スポーツモデルや電動車づくりに長けたイメージが強いアウディとBMW。そのフラッグシップサルーンであるA8と7シリーズは、運転する楽しさ、至高の乗り心地と快適性、電動化など現代のラグジュアリーサルーンに求められるすべての要素を備えた稀有な存在である。(モーターマガジン2024年3月号より)

バックミラーに映る、かつてないプレッシャー

2023年の日本市場では、Lセグメントを取り巻く環境に大きな変化があった。22年末に上陸したメルセデス・ベンツ EQSが初のフルイヤー販売となる中、ほぼ変わらぬタイミングでBMWの7シリーズも上陸、G70系となる第7世代はBEVのi7と内燃機の740系がワンボディで併売されるBMW的戦略もさておき、その強烈な意匠に注目が集まった。

画像: 排気量はほぼ同じ3Lながら、かたや「代名詞」ともいえる直列6気筒ツインターボ、こなた熟成が重ねられてきたV型6気筒ターボ。MHEVとPHEVという違いもあった。

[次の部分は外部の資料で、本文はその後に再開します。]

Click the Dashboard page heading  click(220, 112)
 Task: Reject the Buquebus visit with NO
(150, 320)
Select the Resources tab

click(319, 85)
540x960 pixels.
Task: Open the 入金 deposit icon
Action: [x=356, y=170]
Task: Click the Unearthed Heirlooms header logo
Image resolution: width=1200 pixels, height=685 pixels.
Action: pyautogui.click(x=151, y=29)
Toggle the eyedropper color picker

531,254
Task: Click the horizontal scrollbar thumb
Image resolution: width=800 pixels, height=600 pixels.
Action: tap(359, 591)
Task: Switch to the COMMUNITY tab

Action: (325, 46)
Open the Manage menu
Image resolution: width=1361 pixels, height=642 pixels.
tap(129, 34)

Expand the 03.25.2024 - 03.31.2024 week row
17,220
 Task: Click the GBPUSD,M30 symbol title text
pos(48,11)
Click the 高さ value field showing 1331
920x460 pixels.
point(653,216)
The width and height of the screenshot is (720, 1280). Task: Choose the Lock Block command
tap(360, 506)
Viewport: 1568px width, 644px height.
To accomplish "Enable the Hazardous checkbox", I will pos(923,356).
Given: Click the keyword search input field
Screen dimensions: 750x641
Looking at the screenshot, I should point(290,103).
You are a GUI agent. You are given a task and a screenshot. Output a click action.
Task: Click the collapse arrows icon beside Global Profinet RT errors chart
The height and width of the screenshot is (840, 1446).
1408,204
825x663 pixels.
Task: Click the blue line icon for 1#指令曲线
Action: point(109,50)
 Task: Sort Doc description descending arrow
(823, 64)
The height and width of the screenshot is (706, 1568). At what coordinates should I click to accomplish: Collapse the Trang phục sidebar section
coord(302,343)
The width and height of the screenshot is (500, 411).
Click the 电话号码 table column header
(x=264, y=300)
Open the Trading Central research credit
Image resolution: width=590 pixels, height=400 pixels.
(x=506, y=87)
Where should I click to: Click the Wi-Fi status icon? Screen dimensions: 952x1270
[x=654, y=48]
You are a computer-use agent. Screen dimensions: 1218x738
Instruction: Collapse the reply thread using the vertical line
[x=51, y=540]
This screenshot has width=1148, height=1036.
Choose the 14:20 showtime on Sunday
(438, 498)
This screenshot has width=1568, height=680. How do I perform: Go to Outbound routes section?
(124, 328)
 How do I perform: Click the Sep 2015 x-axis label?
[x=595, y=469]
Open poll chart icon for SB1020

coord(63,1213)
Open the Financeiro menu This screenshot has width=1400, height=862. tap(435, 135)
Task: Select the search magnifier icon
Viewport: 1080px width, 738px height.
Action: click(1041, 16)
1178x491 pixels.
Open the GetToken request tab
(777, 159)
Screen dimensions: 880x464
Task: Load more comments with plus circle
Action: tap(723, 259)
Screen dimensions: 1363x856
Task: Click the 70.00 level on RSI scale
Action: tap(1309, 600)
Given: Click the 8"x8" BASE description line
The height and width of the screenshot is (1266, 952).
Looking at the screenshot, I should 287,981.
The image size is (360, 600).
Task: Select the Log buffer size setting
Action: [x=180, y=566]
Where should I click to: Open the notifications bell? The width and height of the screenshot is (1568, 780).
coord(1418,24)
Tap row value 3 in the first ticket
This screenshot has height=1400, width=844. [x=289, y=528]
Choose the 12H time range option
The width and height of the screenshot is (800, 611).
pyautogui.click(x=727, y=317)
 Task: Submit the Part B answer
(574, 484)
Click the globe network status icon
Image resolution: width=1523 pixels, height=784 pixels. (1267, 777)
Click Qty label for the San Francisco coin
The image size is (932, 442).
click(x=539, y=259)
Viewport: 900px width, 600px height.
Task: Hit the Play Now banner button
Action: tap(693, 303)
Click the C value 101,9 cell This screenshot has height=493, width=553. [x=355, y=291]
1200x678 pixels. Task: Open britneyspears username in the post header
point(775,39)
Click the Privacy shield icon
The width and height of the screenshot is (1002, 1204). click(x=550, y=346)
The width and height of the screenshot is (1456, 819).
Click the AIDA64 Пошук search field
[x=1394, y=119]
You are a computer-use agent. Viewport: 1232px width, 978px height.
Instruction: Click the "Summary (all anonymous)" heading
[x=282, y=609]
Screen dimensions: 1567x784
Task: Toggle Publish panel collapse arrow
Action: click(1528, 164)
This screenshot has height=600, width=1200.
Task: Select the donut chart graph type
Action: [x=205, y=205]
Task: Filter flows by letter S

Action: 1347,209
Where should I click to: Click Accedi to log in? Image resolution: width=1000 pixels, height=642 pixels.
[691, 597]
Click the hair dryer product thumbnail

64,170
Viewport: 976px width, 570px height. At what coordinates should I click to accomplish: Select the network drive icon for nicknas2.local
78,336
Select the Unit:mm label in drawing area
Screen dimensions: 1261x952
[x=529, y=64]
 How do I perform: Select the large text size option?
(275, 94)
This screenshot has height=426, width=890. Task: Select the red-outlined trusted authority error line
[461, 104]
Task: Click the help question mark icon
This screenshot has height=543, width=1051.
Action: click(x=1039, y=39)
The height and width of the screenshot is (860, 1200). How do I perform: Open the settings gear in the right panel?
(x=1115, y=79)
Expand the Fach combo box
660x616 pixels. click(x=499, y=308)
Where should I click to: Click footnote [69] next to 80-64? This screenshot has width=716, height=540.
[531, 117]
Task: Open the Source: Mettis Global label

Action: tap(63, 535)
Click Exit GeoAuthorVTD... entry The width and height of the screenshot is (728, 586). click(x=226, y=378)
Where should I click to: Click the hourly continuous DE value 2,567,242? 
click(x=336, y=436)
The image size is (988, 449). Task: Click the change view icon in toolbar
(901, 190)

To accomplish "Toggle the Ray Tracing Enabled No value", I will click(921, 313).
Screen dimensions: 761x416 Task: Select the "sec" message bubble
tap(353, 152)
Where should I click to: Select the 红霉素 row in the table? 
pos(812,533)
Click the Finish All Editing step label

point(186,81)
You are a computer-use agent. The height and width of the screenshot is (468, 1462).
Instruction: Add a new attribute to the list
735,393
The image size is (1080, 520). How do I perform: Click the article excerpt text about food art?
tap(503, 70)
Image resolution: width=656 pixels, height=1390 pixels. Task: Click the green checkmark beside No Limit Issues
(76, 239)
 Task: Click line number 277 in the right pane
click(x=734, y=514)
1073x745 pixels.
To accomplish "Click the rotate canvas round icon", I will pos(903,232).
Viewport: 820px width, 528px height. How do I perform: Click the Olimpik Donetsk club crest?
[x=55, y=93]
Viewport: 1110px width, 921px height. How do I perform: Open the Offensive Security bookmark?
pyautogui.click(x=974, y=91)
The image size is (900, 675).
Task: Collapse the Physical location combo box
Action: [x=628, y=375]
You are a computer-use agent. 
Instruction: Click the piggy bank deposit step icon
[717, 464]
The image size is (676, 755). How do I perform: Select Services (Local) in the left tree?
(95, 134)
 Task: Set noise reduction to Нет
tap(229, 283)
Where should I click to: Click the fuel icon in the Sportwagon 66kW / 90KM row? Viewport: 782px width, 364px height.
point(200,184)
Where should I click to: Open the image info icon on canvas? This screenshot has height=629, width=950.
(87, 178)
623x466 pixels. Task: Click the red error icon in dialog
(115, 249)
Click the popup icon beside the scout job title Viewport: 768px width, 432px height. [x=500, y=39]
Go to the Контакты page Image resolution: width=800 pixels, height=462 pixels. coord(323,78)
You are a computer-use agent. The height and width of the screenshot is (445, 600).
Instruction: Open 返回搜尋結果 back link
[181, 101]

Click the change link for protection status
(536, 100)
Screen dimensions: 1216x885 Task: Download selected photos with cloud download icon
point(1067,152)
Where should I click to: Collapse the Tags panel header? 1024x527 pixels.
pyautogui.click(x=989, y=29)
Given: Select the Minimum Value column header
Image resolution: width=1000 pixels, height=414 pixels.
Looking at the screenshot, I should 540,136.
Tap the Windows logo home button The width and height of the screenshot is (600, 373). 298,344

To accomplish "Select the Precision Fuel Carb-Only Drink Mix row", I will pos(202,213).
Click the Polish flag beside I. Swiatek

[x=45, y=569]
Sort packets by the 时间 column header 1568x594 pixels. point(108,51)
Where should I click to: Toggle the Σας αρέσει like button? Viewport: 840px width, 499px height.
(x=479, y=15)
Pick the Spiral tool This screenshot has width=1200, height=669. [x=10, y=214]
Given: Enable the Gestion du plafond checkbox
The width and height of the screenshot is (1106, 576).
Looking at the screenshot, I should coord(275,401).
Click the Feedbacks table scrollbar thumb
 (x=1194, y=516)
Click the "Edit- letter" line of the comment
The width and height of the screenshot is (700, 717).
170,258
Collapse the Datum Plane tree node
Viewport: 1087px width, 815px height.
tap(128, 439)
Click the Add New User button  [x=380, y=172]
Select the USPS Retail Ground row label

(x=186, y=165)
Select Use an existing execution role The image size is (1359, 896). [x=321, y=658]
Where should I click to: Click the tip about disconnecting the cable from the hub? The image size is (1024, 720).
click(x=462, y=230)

排気量はほぼ同じ3Lながら、かたや「代名詞」ともいえる直列6気筒ツインターボ、こなた熟成が重ねられてきたV型6気筒ターボ。MHEVとPHEVという違いもあった。

デザインはトップダウンで攻める……といえば、クリス・バングル時代の4代目7シリーズを思い出すが、彼からその任を継承したアドリアン・ファン・ホーイドンクも、ここ数年は業師の頭角をメキメキと表している。

SUVであれセダンであれ、トップレンジのモデルに共通するのは「4アイズ」と呼ばれるフロントライト周りだ。BEV化も想定したアーキテクチャーによって車体の厚みが増す運命にあるBMWとしては、LED化によって意匠自由度の高くなった灯火を上下に伸ばしたキドニーグリルとともに合わせるならば、デイタイムランニングランプと前照部との二段積みで構成されたデザインにも合点がいく。

奇しくも同門のロールスロイスが03年にファントム7で切り拓いた顔面造作が、そこに重なって見えるのは気のせいだろうか。背後から4つのロービームを灯して迫り来るその圧は、バックミラー越しに見ると今までとは異質なプレッシャーが感じられる。

でも、そういうディテールを意識せず大枠で7シリーズを見ると、それはオーセンティックなBMWだ。3ボックスのノッチも識別でき、ホフマイスターキンクも明瞭で、グリルの見えない真横からの眺めでもはっきりと出自がわかる。

保守と革新の折り合いをどうつけていくのか。どこよりもアグレッシブに試行錯誤を重ねたBMWの行き着いた先が、BEV専用アーキテクチャーを用いた新しいコンセプトカー、ノイエクラッセなのかなと思うことはある。

外観に負けず劣らず「振り切れた」インテリア

エクステリアに目を奪われるが、7シリーズはインテリアの攻めっぷりも相当なものだ。エクステリアにも相通じるマテリアルのテーマのひとつはクリスタルということで、前席はぐるりと透明のオーナメントが張り巡らされる。

画像: 多彩なシートアレンジ、オプションの31.3インチの後席用シアタースクリーンを備えるなど、BMW 740i Mスポーツの後席はトップクラスの快適さだった。

多彩なシートアレンジ、オプションの31.3インチの後席用シアタースクリーンを備えるなど、BMW 740i Mスポーツの後席はトップクラスの快適さだった。

テーマごとに異なる滑らかなイルミネーションとなるだけではなく、ADASやハザード操作などとの連動で注意喚起を促すなど、機能面での進化にも滞りはない。

後席に至ってはイルミネーションの必要も感じないほど賑々しい。空調やシートの調整など多岐に及ぶ各種操作系はドアコンソールのタッチスクリーンに一括し、オプションのリアエンターテインメントスクリーンは天井からせり出す31.3インチの一枚物だ。

7シリーズのボディは従来のロングボディに一本化され、その車格は先代のゴースト並みに大きくなっている。昨今のデザインコンセプトに沿ってエッジが丸く面取りされた後席の掛け心地は肌触りが優しく、オットマンも備わるリクライニング機能を用いて眼前の巨大なスクリーンを眺めながらの寛ぎ感は、アルファードあたりよりも全然振り切れている。